攻めの気持ち、逃げの気持ち

helguera2005-01-14

今朝は気温マイナス7度、曇り時々青空って感じでスタートしたのですが、時間の経過とともに雲が取れてニセコのシンボル羊蹄山がとってもよく見えました。あんなにはっきり山全体を見たのは何年ぶりだろう。毎年2〜3回ニセコヒラフに来ているのですが、晴れたことがない。まあ、パウダーを滑りたい私としては、晴れているより雪が降っている方が嬉しいのですが。


さてシーズン3日目の今日の滑りはさすがに体が慣れてきてイメージしているものに近い滑りになってきているのですが、連続3日目で体にたまってくる疲れと差し引きゼロって感じです。昨夜は降雪も少なかったようで、ゲレンデの状態はくるぶしまでのパウダーですが、場所によっては新雪が吹き溜まりになっています。朝一は山頂直下のエース第四リフトが動き出した直後に1,000m台地に着いたので、リフト始発から4人目の乗客でした。ここは積雪で木がほとんど埋まってしまっていて、どこを滑っても自由という場所なのですが、降雪が少ないとはいえ風で昨日のラインが消されているので、ノートラックの斜面に自分のラインを描いていく気分は最高です。時々わざとボードを横にずらして誰も見ていないのに派手なパウダースプレー*1を上げたりして楽しみました。


結構な急斜面なのですが、気持ちが乗っているときはぜんぜん何とも思わないのですよね。自分の技術は変わらないのに、“いける”とか“平気”とか“楽しい”という気分で滑っていると急だろうがデコボコだろうが何とも思わず滑りぬけられるのですが、同じ斜面でも“いやだな”とか“怖い”とか思っているとコケたりするのです。気持ちが斜面を攻めているときは自分の勝ちなのですが、気持ちが斜面から逃げていると斜面に負けてしまうのですよね。攻めの気持ちと逃げの気持ち、気持ちの持ち方ひとつで体がうまく動いたり動かなかったり。技術的には同じ人間が滑っているのに、人間の体って難しいです。


昼食をとった後、雲ひとつない青空が広がったのでリフトを乗り継いで一番上まで上がって、リフト終点からはハイクアップ*2してニセコアンヌプリ山頂を目指しました。
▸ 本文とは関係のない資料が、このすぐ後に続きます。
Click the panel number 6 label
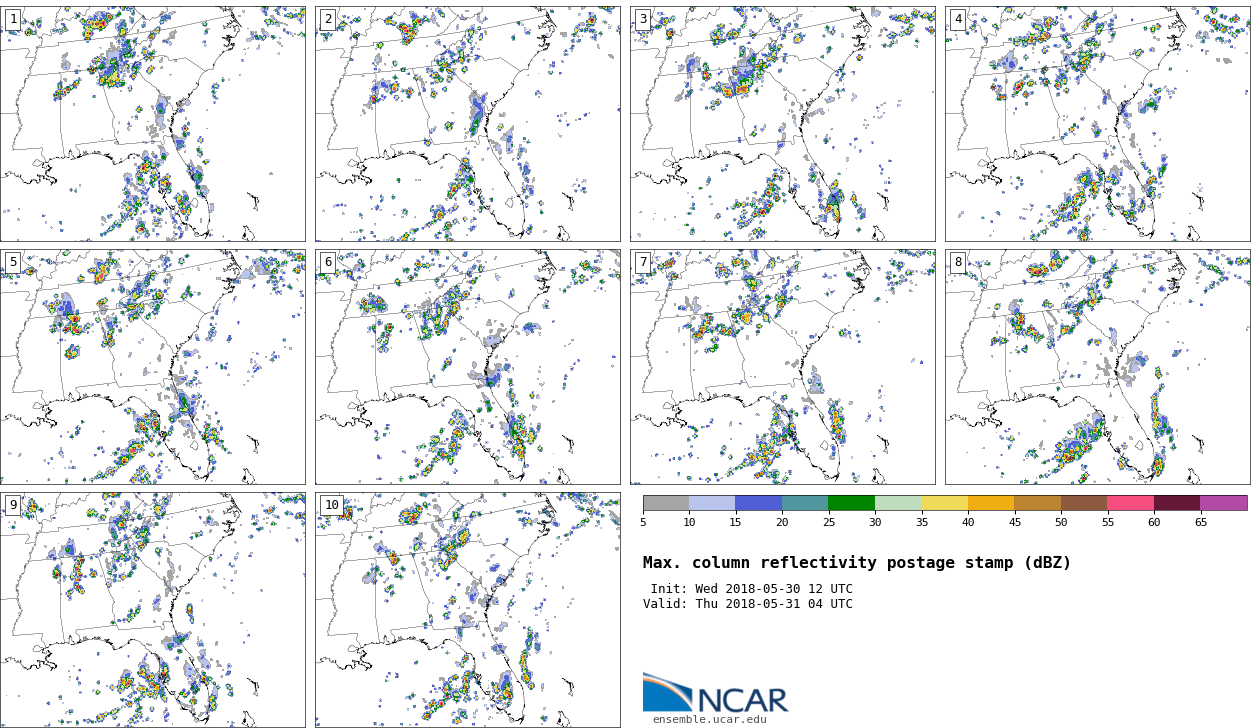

標高1,308mの山頂までは30分くらいの登りなのですが、リフトがないところは本物の雪山なのでなかなか楽じゃありません。
リフト終点から直登が始まるのですが、結構な急斜面でもあり、足元は新雪でもあり登るごとに心臓がバクバクしてきて、踏み出す足の一歩ごとに心臓が口から出てきそうな感じです。顔さえ上げられず次に足を踏み出す場所だけを見て、右足、左足、右足と次の足を確実に出すことだけを考えて登っていました。
きつい直登が終わると右に曲がって稜線を緩やかに登っていきます。傾斜はそれほどでもないところなのですが稜線を超えていく強風にあおられて、油断しているとスノーボードの板ごと反対側の斜面に飛ばされそうな強風です。時々立ち止まって風をやり過ごさないと登れないような状態でした。そんな場所を登りきると山頂なのですが、今まで見えなかった太平洋がバーンと間近に見えてここまで自分の足で苦労して登ってきた人にだけのご褒美のようです。360度さえぎるもののない眺望を楽しみました。


少し休憩して呼吸を整えたあとは山頂からノートラックの大斜面を一気に滑り降ります。30分かけて登った斜面をたぶん2〜3分で滑り降りてしまうのですが、立ち木一本もない大きな斜面を自分の自由なラインを描いて滑り降りてくる気分は言葉では表現できません。自分ひとりだけでその斜面を独占している状態で、なんだか分からない大声を出しながら滑り降りてきました。1月のニセコヒラフでこんなに好天にめぐりあうとは思っていなかったので嬉しい誤算でもあり、今回の旅のハイライトとなりました。